His is not the only voice calling for restraint. Richard Britton, senior consultant at the International Capital Market Association (ICMA), has expressed concern at a recommendation from the CESR for the EC to adopt a mandatory trade transparency regime for the corporate bond market. Britton's view is that this would have a similar effect on European markets as did the US TRACE regime on the other side of the Atlantic, benefitting retail investors through tightening spreads, but making executions slower and less predictable for larger institutional investors.

The EC is giving nothing away about the contents of the Review at the moment. But whatever its contents, everyone is speculating about what happens next? BT's Pickles is sure that the technological theme of the next few years will be standardisation. "The industry will be looking at how to take unnecessary cost out of the financial markets infrastructure," he says. "At the moment you have to have different software and hardware for every exchange you deal with. Some exchanges insist you buy their trading network. That has to change. Small investment banks and brokers have to be able to trade on any exchange. We have 2,000 firms in Europe who want this type of solution."

Conclusions
Finally, it is interesting to note the views of the London Stock Exchange on MiFID. "It has been a partial success.. it was intended to bring about more competition in markets and services [and] it has definitely done that," said a spokesperson to FST. "MiFID has also led to fragmentation of trading and arbitrage between platforms.. an inevitable consequence of the move to a competitive landscape.

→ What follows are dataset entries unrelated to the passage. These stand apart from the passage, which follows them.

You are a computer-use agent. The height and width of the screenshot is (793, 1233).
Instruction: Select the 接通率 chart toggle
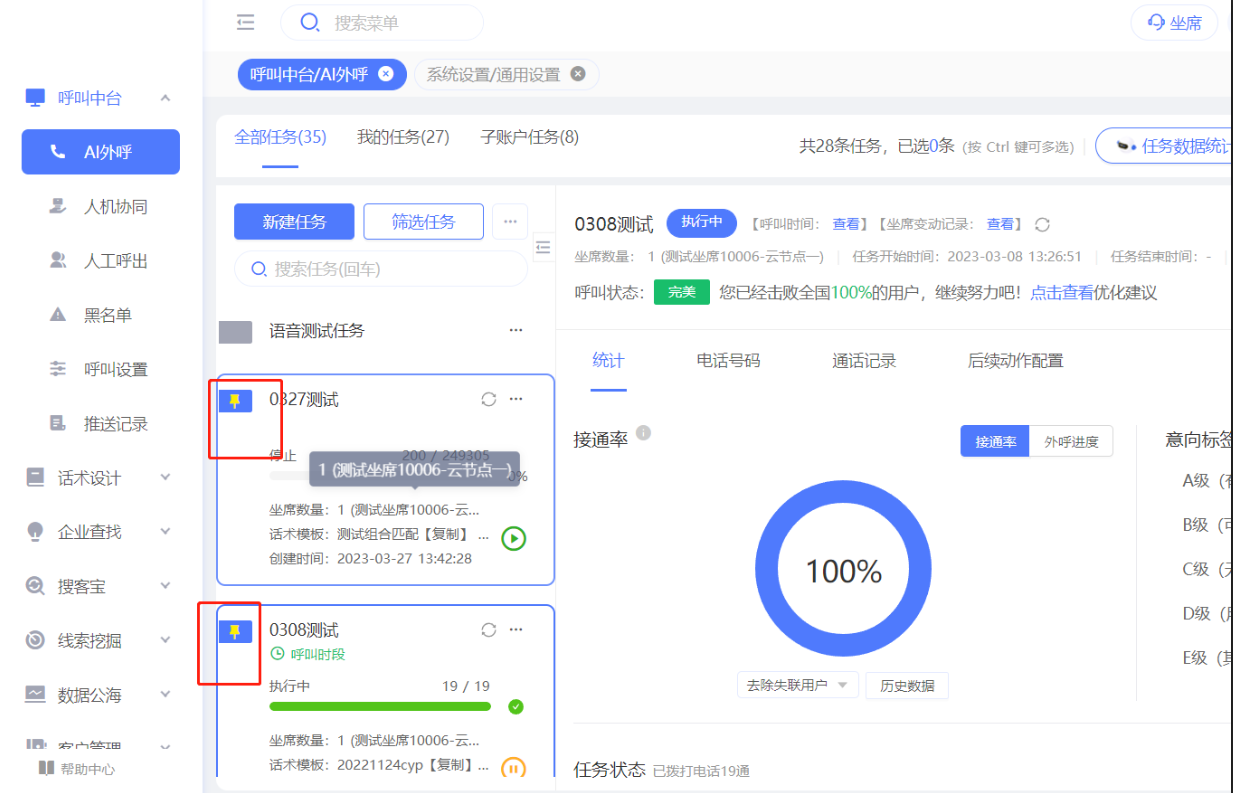point(995,441)
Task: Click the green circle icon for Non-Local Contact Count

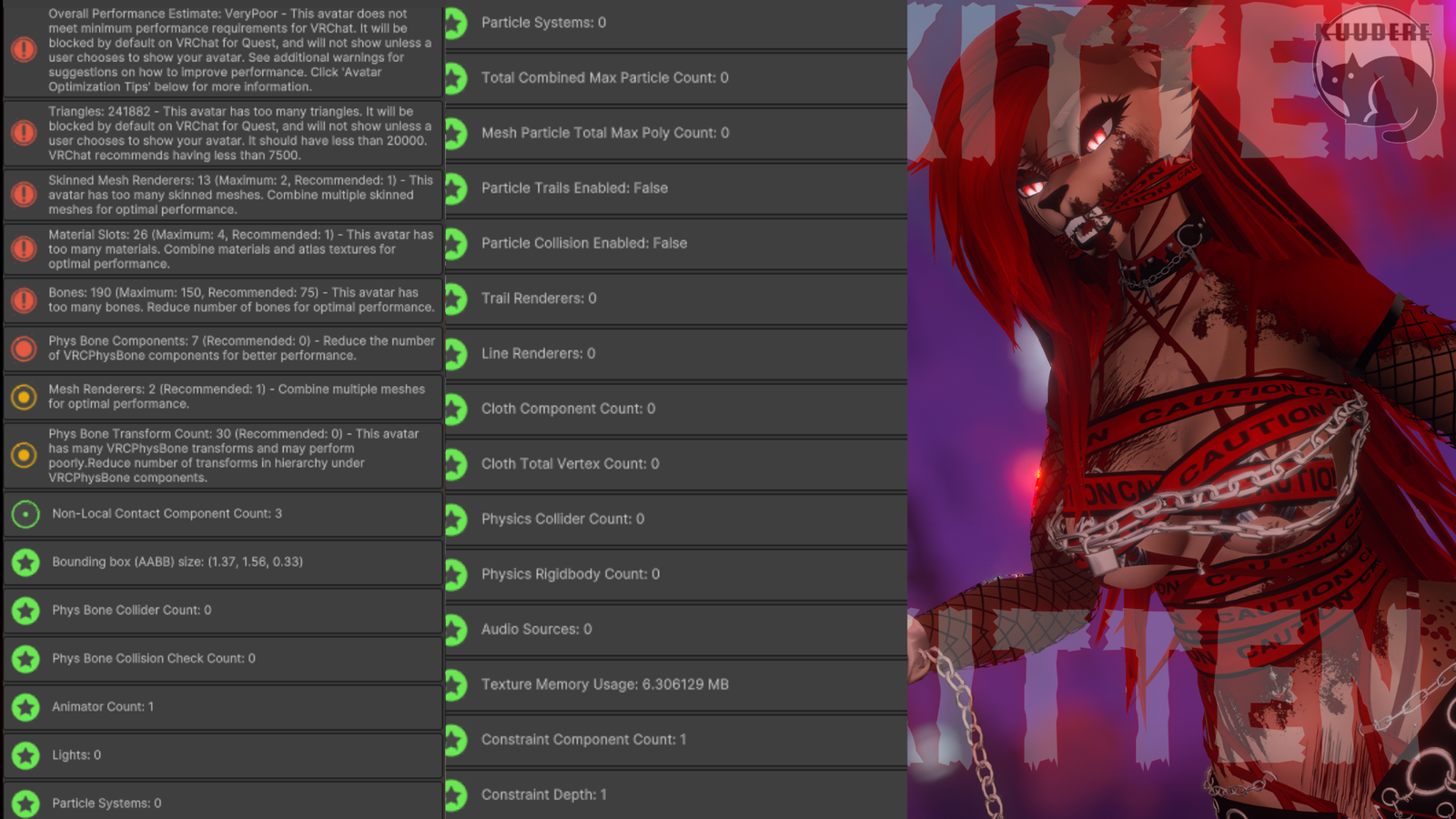Action: (x=25, y=514)
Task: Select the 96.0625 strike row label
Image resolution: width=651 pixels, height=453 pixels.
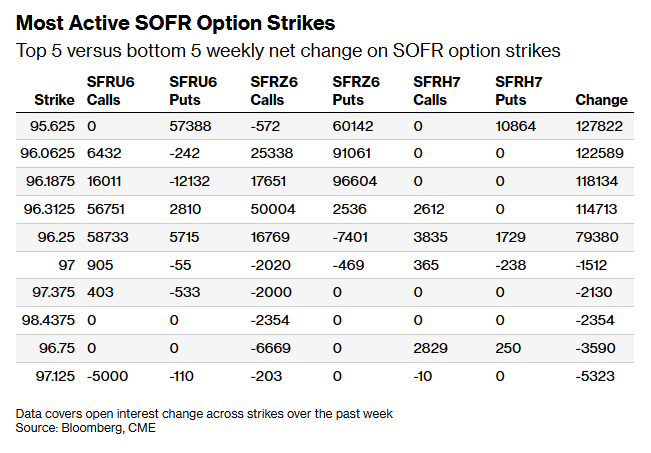Action: 48,153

"There are advantages to a competitive environment in terms of tighter prices and lower costs," the spokesperson continues. "Competitive pressure keeps all market participants on their toes. But MiFID is trying to solve a conflict wrapped in a contradiction: in theory the most efficient market is a single market without fragmentation of trading."

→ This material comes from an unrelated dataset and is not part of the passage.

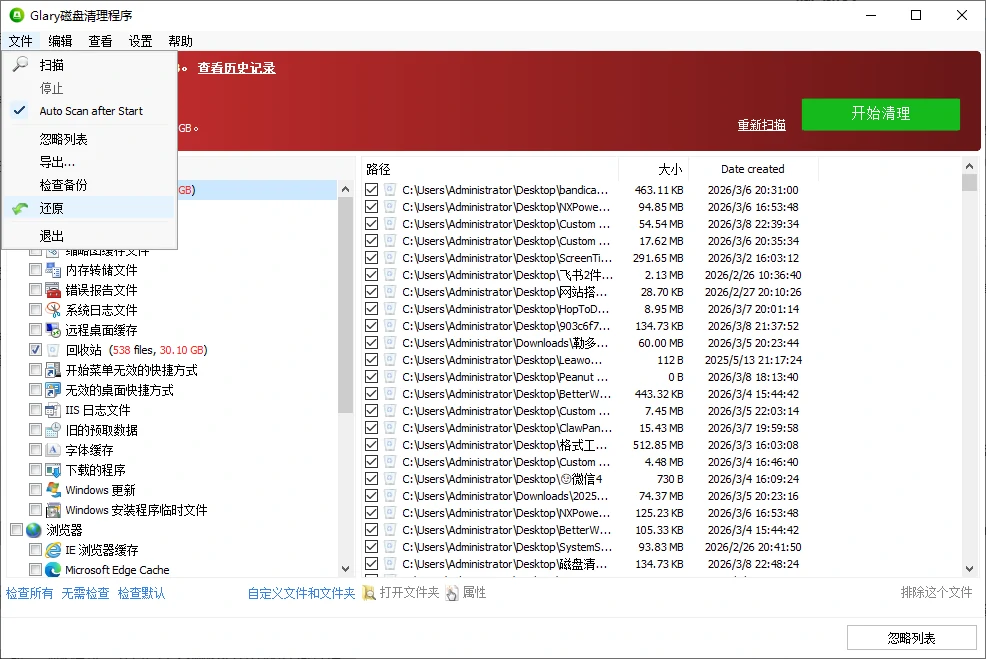Click the file list vertical scrollbar thumb

(x=969, y=183)
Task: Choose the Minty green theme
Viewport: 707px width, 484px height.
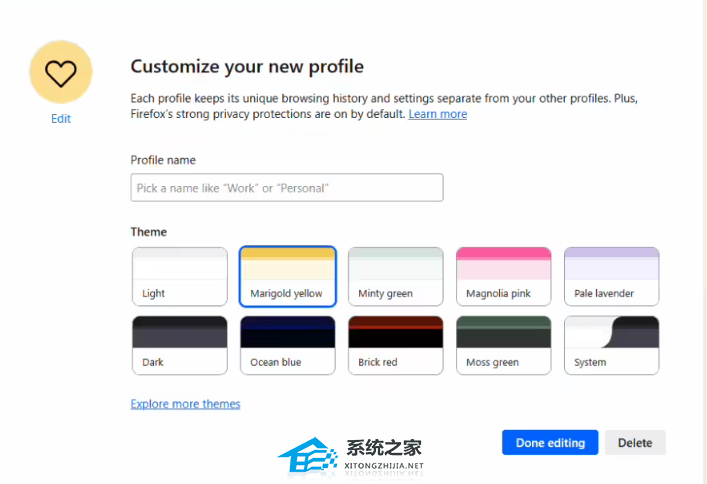Action: [396, 277]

Even Chi-X's Jenkins has to admit that more work is needed to iron out these contradictions. "MiFID has some unfinished business, particularly around the issue of a consolidated tape," he concludes. "It was originally left to market forces, which haven't really delivered what was required. Also, best execution, an area fundamental to MiFID, hasn't delivered on its promise. But if we were to make great strides into those areas it would have a significant impact in improving the overall quality of the market."

Still, says Accenture's O'Sullivan, these are early days. "It's only two and a bit years into the MiFID story since its introduction in November 2007," he points out. "I think it has had quite a profound effect on how equity market traders operate and it will be seen as quite a groundbreaking initiative by the EC." But he too, advises caution: "They need to be careful about how they take it forward." Onward then, Review panel, but steady as she goes and learn the lessons as you go along to avoid too much pain in the future. Nobody wants a possible 'MiFID II' to be as time-consuming as the first one and hopefully any future amendments can be achieved more seamlessly.